▶ _EXERCISE REQUIREMENTS_: Copy the material below with every "Policejní motorka" swapped for "Police motorcycle", changing nothing else.

▶ _LISTED ENTRIES_:
□ □ □

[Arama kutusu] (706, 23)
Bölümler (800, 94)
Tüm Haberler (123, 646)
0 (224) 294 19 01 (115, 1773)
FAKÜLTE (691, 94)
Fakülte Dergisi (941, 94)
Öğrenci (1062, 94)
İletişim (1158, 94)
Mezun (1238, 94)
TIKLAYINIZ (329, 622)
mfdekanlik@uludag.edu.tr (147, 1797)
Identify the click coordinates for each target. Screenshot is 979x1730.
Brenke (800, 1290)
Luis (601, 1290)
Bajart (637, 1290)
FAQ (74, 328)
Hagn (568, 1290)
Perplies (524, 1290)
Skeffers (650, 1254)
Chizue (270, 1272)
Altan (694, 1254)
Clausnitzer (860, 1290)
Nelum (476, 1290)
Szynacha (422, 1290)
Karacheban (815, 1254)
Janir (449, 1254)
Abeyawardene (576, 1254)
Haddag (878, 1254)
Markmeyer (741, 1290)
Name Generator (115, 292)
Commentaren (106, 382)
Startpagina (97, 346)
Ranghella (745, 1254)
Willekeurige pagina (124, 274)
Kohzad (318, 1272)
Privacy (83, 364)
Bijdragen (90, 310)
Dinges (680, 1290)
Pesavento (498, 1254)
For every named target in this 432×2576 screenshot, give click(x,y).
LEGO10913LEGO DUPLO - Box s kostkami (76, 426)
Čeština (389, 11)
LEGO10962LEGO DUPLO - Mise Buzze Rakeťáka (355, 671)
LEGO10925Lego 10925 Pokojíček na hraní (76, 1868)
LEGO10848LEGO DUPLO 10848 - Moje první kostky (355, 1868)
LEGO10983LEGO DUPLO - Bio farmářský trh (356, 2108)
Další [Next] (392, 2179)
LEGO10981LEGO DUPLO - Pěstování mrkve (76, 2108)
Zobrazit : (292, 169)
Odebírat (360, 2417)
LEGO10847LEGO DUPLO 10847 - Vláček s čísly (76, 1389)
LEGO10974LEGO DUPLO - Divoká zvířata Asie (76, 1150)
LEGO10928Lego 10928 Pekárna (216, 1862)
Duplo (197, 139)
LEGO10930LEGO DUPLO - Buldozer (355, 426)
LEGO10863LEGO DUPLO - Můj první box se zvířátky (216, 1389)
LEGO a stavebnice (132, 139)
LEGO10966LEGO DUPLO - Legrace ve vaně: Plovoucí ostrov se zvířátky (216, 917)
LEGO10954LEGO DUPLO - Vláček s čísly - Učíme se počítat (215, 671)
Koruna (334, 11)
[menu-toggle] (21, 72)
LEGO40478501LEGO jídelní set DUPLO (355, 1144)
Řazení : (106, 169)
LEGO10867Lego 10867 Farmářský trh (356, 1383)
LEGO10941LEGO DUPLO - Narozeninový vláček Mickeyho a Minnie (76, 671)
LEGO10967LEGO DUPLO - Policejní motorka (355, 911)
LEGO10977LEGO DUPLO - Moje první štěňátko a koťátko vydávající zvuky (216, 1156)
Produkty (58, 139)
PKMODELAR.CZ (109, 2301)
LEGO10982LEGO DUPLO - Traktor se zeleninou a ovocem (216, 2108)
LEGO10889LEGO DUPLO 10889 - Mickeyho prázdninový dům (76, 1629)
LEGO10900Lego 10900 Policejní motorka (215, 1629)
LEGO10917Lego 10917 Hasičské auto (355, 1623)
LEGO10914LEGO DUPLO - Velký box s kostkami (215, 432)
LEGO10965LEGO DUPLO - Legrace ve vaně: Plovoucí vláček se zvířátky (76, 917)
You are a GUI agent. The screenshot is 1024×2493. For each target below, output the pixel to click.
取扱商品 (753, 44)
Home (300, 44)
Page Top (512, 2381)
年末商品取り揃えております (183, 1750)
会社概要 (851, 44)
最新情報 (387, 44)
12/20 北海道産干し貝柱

□ □ □

▶ _SOLVED EXERCISE_:
[Arama kutusu] (706, 23)
Bölümler (800, 94)
Tüm Haberler (123, 646)
0 (224) 294 19 01 (115, 1773)
FAKÜLTE (691, 94)
Fakülte Dergisi (941, 94)
Öğrenci (1062, 94)
İletişim (1158, 94)
Mezun (1238, 94)
TIKLAYINIZ (329, 622)
mfdekanlik@uludag.edu.tr (147, 1797)
Identify the click coordinates for each target. Screenshot is 979x1730.
Brenke (800, 1290)
Luis (601, 1290)
Bajart (637, 1290)
FAQ (74, 328)
Hagn (568, 1290)
Perplies (524, 1290)
Skeffers (650, 1254)
Chizue (270, 1272)
Altan (694, 1254)
Clausnitzer (860, 1290)
Nelum (476, 1290)
Szynacha (422, 1290)
Karacheban (815, 1254)
Janir (449, 1254)
Abeyawardene (576, 1254)
Haddag (878, 1254)
Markmeyer (741, 1290)
Name Generator (115, 292)
Commentaren (106, 382)
Startpagina (97, 346)
Ranghella (745, 1254)
Willekeurige pagina (124, 274)
Kohzad (318, 1272)
Privacy (83, 364)
Bijdragen (90, 310)
Dinges (680, 1290)
Pesavento (498, 1254)
For every named target in this 432×2576 screenshot, give click(x,y).
LEGO10913LEGO DUPLO - Box s kostkami (76, 426)
Čeština (389, 11)
LEGO10962LEGO DUPLO - Mise Buzze Rakeťáka (355, 671)
LEGO10925Lego 10925 Pokojíček na hraní (76, 1868)
LEGO10848LEGO DUPLO 10848 - Moje první kostky (355, 1868)
LEGO10983LEGO DUPLO - Bio farmářský trh (356, 2108)
Další [Next] (392, 2179)
LEGO10981LEGO DUPLO - Pěstování mrkve (76, 2108)
Zobrazit : (292, 169)
Odebírat (360, 2417)
LEGO10847LEGO DUPLO 10847 - Vláček s čísly (76, 1389)
LEGO10974LEGO DUPLO - Divoká zvířata Asie (76, 1150)
LEGO10928Lego 10928 Pekárna (216, 1862)
Duplo (197, 139)
LEGO10930LEGO DUPLO - Buldozer (355, 426)
LEGO10863LEGO DUPLO - Můj první box se zvířátky (216, 1389)
LEGO a stavebnice (132, 139)
LEGO10966LEGO DUPLO - Legrace ve vaně: Plovoucí ostrov se zvířátky (216, 917)
LEGO10954LEGO DUPLO - Vláček s čísly - Učíme se počítat (215, 671)
Koruna (334, 11)
[menu-toggle] (21, 72)
LEGO40478501LEGO jídelní set DUPLO (355, 1144)
Řazení : (106, 169)
LEGO10867Lego 10867 Farmářský trh (356, 1383)
LEGO10941LEGO DUPLO - Narozeninový vláček Mickeyho a Minnie (76, 671)
LEGO10967LEGO DUPLO - Police motorcycle (355, 911)
LEGO10977LEGO DUPLO - Moje první štěňátko a koťátko vydávající zvuky (216, 1156)
Produkty (58, 139)
PKMODELAR.CZ (109, 2301)
LEGO10982LEGO DUPLO - Traktor se zeleninou a ovocem (216, 2108)
LEGO10889LEGO DUPLO 10889 - Mickeyho prázdninový dům (76, 1629)
LEGO10900Lego 10900 Police motorcycle (215, 1629)
LEGO10917Lego 10917 Hasičské auto (355, 1623)
LEGO10914LEGO DUPLO - Velký box s kostkami (215, 432)
LEGO10965LEGO DUPLO - Legrace ve vaně: Plovoucí vláček se zvířátky (76, 917)
You are a GUI agent. The screenshot is 1024×2493. For each target below, output the pixel to click.
取扱商品 (753, 44)
Home (300, 44)
Page Top (512, 2381)
年末商品取り揃えております (183, 1750)
会社概要 (851, 44)
最新情報 (387, 44)
12/20 北海道産干し貝柱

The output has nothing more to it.